Robert E. Lee was born on a plantation in Westmoreland County, Virginia and grew up in several places around Virginia. He died of pneumonia after suffering a stroke in 1870, at the age of 63.
Lee was clearly a devoted Christian, although his deep devotion came to him later in life. He was an Episcopalian all his life, but he was not confirmed in the church until the age of 46. This spiritual awakening informed the rest of his life, in which it doesn’t appear he spent a day without prayer.
The Confederate General observed the Sabbath throughout the Civil War, was known to join in impromptu prayer sessions with his soldiers before battles, and gave away prayer books to soldiers in need. After the war, in his role as president of Washington and Lee University in Virginia, he felt it was his duty to bring any non-believers among his student body to the word of God.
And even though he was an Episcopalian, he was happy to support anyone who called themselves a Christian. Aside from the contributions he made to his own church, on at least one occasion he gave a generous donation to the Lexington Baptist Church Building Fund. And he urged a Presbyterian minister at his University to convert all the students to the Christian faith.
Above all else, Lee was devoted to the Bible. He called it,
. . . a book in comparison with which all others in my eyes are of minor importance, and which in all my perplexities and distresses has never failed to give me light and strength.

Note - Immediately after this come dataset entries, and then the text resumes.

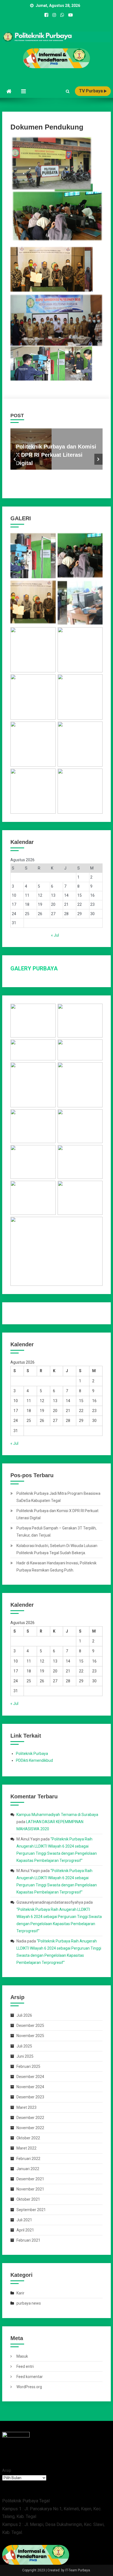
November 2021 (30, 2189)
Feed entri (25, 2366)
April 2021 (25, 2230)
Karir (20, 2293)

Despite being the leader of the army which fought to destroy the United States, Lee’s place in American memory is that of a hero. As the Civil War is remembered as the war among the states, Lee is leader of the “Lost Cause.” As slavery is pushed to the background as a cause of the war, Lee’s sympathies with the South’s “peculiar institution” are swept away and anecdotes of his respect for black people are extolled.

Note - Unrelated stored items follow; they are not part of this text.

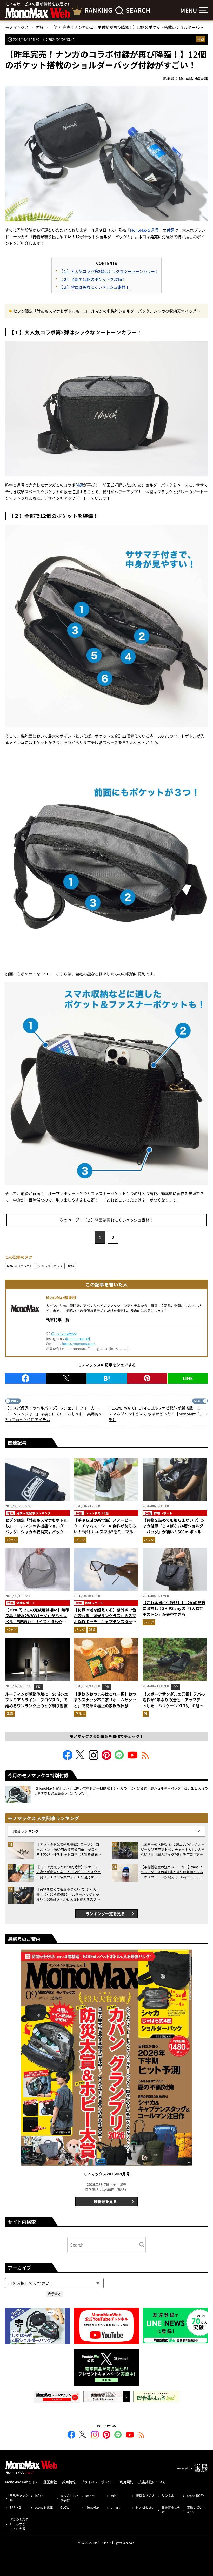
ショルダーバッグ (50, 1266)
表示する (54, 2294)
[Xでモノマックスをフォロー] (80, 1758)
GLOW (64, 2507)
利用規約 (126, 2481)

It’s difficult to separate the man from the myth. Even by the time of his death, a northern newspaper called him a hero and claimed the general “as one of ourselves.” But regardless of your opinion of Lee’s legacy, it’s clear that his political position at the crossroads of his life, during Southern secession, was a choice, not an inevitability as so many wish to claim.
Lee was pro-slavery, and even fought in court to keep his slaves after his father-in-law’s will freed them. He also supported the Crittenden Compromise, which would have outlawed abolition, saying the law deserved “the support of every patriot.” So he clearly sided with the South on the biggest and most contentious antebellum political issue.
Despite being Southerners, many of Lee’s close family chose to support the Union, including his sister. And many of his beloved Virginians, including 40 percent of that state’s military officers, sided with the North. When Lee announced to his family, including his pro-Union wife, that he had resigned his post with the U.S. Army, he apologized to his family saying,
I suppose you will all think I have done very wrong.
Many choose to remember Lee as an abolitionist who only became the commander of the Confederate army because of a noble sense of loyalty to a cause which he knew was flawed. But history hadn’t been written yet. The political decisions he made at the time were his own personal choices, just like the political choices so many contemporary celebrities we write about on the Hollowverse make today.